* _Data for this exercise_
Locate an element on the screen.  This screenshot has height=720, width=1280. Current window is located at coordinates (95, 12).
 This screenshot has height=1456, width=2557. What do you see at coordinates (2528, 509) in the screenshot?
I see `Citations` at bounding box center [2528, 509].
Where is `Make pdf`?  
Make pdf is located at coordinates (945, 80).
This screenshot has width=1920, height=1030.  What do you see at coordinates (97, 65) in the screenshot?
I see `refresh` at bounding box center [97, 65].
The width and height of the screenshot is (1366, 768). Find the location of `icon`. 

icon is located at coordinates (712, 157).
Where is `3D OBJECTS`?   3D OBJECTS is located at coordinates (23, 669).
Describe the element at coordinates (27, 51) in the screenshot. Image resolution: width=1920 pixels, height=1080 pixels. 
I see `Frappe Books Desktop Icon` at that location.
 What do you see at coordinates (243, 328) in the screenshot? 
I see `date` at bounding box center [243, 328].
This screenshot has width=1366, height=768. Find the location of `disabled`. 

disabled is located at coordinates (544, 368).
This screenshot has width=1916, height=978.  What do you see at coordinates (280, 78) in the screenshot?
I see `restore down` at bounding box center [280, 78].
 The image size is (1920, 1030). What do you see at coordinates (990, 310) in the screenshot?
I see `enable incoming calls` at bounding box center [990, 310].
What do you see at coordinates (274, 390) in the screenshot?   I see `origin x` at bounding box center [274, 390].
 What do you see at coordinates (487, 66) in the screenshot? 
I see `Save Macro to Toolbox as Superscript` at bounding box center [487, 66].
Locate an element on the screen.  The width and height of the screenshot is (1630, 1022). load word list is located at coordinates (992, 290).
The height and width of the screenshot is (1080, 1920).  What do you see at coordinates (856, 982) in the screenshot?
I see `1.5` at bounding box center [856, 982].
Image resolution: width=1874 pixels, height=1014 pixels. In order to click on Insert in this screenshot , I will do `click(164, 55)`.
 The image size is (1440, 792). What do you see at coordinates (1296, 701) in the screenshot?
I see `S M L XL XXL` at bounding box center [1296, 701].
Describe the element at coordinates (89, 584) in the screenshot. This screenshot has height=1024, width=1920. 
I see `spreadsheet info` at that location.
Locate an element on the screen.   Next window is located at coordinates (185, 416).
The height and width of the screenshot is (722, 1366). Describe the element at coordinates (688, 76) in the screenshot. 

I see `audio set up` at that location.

* _Problem requirements_
Turn the listing above into a Markdown table with the columns "Row" and "Listing line," giving each line its own numbered row and leaving out blank lines.

* _Solution to this task_
| Row | Listing line |
|---|---|
| 1 | Locate an element on the screen.  This screenshot has height=720, width=1280. Current window is located at coordinates (95, 12). |
| 2 |  This screenshot has height=1456, width=2557. What do you see at coordinates (2528, 509) in the screenshot? |
| 3 | I see `Citations` at bounding box center [2528, 509]. |
| 4 | Where is `Make pdf`?   |
| 5 | Make pdf is located at coordinates (945, 80). |
| 6 | This screenshot has width=1920, height=1030.  What do you see at coordinates (97, 65) in the screenshot? |
| 7 | I see `refresh` at bounding box center [97, 65]. |
| 8 | The width and height of the screenshot is (1366, 768). Find the location of `icon`.  |
| 9 | icon is located at coordinates (712, 157). |
| 10 | Where is `3D OBJECTS`?   3D OBJECTS is located at coordinates (23, 669). |
| 11 | Describe the element at coordinates (27, 51) in the screenshot. Image resolution: width=1920 pixels, height=1080 pixels.  |
| 12 | I see `Frappe Books Desktop Icon` at that location. |
| 13 |  What do you see at coordinates (243, 328) in the screenshot?  |
| 14 | I see `date` at bounding box center [243, 328]. |
| 15 | This screenshot has width=1366, height=768. Find the location of `disabled`.  |
| 16 | disabled is located at coordinates (544, 368). |
| 17 | This screenshot has width=1916, height=978.  What do you see at coordinates (280, 78) in the screenshot? |
| 18 | I see `restore down` at bounding box center [280, 78]. |
| 19 |  The image size is (1920, 1030). What do you see at coordinates (990, 310) in the screenshot? |
| 20 | I see `enable incoming calls` at bounding box center [990, 310]. |
| 21 | What do you see at coordinates (274, 390) in the screenshot?   I see `origin x` at bounding box center [274, 390]. |
| 22 |  What do you see at coordinates (487, 66) in the screenshot?  |
| 23 | I see `Save Macro to Toolbox as Superscript` at bounding box center [487, 66]. |
| 24 | Locate an element on the screen.  The width and height of the screenshot is (1630, 1022). load word list is located at coordinates (992, 290). |
| 25 | The height and width of the screenshot is (1080, 1920).  What do you see at coordinates (856, 982) in the screenshot? |
| 26 | I see `1.5` at bounding box center [856, 982]. |
| 27 | Image resolution: width=1874 pixels, height=1014 pixels. In order to click on Insert in this screenshot , I will do `click(164, 55)`. |
| 28 |  The image size is (1440, 792). What do you see at coordinates (1296, 701) in the screenshot? |
| 29 | I see `S M L XL XXL` at bounding box center [1296, 701]. |
| 30 | Describe the element at coordinates (89, 584) in the screenshot. This screenshot has height=1024, width=1920.  |
| 31 | I see `spreadsheet info` at that location. |
| 32 | Locate an element on the screen.   Next window is located at coordinates (185, 416). |
| 33 | The height and width of the screenshot is (722, 1366). Describe the element at coordinates (688, 76) in the screenshot.  |
| 34 | I see `audio set up` at that location. |